The curator added, "I think it is still all those things, but there’s an urgency now to her message, and the message of the exhibition, which is 'work hard, stay the course, things will be difficult, but that doesn’t mean they’re hopeless.'"
Up close and personal, visitors will have the chance to see photos from Ginsburg's personal life, home videos, a look at her activism from her younger days, and Ginsburg's robe and jabot — the fancy collars you might have seen on her blouses (of which she has many) — among other things.
In the United States, cultural fanfare and praise seems to surround Ginsburg. Especially when it comes to millennials, Ginsburg appears to have a pull on the young minds. After all, she is the only Supreme Court justice who is popularly known as "The Notorious RBG" — the Supreme Court version of the Notorious B.I.G.'s name, if you will. She also has an entire Tumblr dedicated to her and run by Knizhnik. The tagline? "Justice Ruth Bader Ginsburg, in all her glory." And people seem interested in her workout routine, including comedian Stephen Colbert.
In remarks to The Los Angeles Times, Curston added, “Ruth Ginsburg is pure work; when things are difficult, you have to buckle down and keep going. That takeaway from her life feels really relevant. No matter how tense the present can feel, work matters. Staying the course has an impact."
According to Thurston, the exhibition will contextualize Ginsburg's legacy by showing "a larger story about the expansion of civil rights throughout the 19th, 20th and now 21st centuries." The curator said that the exhibition was "focused in on Justice Ginsburg’s life but teasing out key moments in American history."

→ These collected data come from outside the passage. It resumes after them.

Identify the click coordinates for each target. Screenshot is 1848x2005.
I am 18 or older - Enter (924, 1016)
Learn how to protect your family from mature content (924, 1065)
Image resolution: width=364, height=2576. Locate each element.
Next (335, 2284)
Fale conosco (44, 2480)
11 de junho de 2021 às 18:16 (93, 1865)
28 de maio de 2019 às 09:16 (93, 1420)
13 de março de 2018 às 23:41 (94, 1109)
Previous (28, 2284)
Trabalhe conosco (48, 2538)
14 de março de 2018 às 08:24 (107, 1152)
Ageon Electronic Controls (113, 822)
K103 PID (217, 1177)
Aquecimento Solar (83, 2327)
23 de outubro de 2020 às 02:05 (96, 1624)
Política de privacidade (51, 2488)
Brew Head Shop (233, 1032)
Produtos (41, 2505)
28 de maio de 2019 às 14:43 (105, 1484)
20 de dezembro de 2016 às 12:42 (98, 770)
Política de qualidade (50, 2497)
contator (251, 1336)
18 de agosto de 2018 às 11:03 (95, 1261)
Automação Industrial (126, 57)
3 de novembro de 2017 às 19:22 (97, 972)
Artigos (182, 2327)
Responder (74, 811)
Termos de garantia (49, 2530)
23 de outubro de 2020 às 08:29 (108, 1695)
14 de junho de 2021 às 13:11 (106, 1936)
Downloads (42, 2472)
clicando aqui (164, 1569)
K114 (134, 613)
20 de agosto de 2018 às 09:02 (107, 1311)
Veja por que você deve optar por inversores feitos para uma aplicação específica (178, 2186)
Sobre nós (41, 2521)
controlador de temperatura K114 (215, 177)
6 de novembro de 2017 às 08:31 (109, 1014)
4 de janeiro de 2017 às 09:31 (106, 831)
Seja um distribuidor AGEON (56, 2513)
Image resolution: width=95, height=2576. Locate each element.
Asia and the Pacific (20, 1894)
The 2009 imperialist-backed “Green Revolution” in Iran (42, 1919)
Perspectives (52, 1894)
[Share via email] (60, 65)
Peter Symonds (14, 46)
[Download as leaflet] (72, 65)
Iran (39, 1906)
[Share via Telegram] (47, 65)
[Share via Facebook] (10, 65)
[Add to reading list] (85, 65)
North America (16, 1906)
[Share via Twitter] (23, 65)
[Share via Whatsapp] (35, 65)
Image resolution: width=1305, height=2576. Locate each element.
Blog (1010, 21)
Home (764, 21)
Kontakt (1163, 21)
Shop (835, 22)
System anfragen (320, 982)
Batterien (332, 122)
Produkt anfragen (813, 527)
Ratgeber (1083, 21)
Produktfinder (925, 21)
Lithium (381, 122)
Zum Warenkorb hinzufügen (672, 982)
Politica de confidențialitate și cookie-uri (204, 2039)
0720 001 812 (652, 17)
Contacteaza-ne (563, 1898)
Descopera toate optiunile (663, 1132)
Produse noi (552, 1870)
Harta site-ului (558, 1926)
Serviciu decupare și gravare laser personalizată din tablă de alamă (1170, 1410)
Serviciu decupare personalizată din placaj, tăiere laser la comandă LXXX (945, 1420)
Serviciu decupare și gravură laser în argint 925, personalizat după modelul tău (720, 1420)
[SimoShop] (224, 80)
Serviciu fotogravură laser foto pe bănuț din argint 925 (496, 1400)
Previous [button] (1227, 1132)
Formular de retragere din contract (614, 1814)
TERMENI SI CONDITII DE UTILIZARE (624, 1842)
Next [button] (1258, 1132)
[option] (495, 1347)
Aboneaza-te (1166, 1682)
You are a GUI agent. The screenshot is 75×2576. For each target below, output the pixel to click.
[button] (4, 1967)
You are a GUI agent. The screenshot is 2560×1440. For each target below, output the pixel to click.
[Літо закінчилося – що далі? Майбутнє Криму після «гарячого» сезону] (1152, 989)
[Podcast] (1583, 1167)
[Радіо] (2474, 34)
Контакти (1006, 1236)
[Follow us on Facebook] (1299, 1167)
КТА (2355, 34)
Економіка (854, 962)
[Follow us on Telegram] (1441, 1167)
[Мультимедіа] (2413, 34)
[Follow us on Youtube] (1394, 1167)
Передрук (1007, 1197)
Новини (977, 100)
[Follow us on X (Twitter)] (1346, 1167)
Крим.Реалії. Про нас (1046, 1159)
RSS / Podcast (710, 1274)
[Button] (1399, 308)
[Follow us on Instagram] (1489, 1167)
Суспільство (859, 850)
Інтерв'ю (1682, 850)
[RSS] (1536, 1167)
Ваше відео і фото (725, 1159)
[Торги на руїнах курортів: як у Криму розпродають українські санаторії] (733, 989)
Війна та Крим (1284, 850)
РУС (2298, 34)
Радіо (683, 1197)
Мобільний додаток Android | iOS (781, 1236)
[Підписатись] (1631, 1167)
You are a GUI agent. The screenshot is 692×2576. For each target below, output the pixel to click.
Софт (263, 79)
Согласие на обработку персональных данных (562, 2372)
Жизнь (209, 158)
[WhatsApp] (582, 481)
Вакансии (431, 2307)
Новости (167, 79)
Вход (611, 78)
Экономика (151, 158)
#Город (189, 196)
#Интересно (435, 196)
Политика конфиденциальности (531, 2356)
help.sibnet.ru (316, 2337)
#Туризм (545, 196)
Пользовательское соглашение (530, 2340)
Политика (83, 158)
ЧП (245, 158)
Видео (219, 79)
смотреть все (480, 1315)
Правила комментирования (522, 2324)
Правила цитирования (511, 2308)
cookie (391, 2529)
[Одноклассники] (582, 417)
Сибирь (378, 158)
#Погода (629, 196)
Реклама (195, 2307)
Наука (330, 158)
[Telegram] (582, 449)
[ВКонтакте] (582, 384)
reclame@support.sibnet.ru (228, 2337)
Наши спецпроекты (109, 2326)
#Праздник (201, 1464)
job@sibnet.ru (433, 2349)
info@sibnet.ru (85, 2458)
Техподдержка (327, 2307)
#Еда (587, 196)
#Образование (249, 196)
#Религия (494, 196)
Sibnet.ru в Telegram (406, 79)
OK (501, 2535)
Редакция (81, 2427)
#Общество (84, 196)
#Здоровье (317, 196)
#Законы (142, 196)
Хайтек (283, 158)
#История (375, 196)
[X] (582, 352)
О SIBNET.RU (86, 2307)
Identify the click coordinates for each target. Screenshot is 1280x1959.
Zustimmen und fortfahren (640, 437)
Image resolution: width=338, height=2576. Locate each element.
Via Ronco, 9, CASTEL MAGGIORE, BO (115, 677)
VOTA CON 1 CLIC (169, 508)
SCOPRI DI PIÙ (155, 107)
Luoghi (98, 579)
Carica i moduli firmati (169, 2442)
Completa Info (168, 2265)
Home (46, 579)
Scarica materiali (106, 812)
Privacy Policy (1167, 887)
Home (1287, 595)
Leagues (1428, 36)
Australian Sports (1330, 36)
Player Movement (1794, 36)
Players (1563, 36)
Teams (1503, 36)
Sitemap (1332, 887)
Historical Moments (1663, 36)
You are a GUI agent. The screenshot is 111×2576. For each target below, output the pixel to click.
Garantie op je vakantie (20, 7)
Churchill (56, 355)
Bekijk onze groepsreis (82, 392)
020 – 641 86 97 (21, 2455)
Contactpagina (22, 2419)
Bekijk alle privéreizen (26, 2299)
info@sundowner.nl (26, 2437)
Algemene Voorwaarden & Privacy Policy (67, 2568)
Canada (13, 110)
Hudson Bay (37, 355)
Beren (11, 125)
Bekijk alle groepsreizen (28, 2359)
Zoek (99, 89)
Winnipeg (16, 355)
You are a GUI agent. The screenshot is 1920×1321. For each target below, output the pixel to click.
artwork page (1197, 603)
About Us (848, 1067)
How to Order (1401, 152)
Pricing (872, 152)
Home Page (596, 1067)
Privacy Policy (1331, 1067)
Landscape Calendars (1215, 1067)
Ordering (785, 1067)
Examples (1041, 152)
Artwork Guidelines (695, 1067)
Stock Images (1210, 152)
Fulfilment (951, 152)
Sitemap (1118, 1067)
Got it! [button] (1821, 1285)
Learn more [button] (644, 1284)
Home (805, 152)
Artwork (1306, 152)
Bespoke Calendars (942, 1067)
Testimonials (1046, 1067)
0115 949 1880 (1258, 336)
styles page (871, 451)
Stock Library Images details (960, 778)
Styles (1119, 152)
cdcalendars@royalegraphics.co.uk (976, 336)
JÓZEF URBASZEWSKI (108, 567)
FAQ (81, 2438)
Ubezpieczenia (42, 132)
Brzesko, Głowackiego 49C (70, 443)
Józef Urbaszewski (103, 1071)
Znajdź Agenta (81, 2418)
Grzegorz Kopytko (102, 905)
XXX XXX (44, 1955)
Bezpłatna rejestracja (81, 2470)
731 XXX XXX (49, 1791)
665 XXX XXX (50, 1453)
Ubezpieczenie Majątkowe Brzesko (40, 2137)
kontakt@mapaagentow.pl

One instance of such a context-based display would be to show visitors as a letter from former First Lady Eleanor Roosevelt to African-American civil rights activist Pauli Murray in 1938. At the same time, people will get to see photos of Ginsburg from her school years, a letter from her late husband, Martin D. Ginsburg, home videos of both in Venice, Italy. But there's more. Visitors will also have a chance to try on her robe or sit in a recreated interactive living room meant to depict Ginsburg's home in Brooklyn, and much more. For Ginsburg fans, it could be the ultimate opportunity to relive her life at an intimate distance.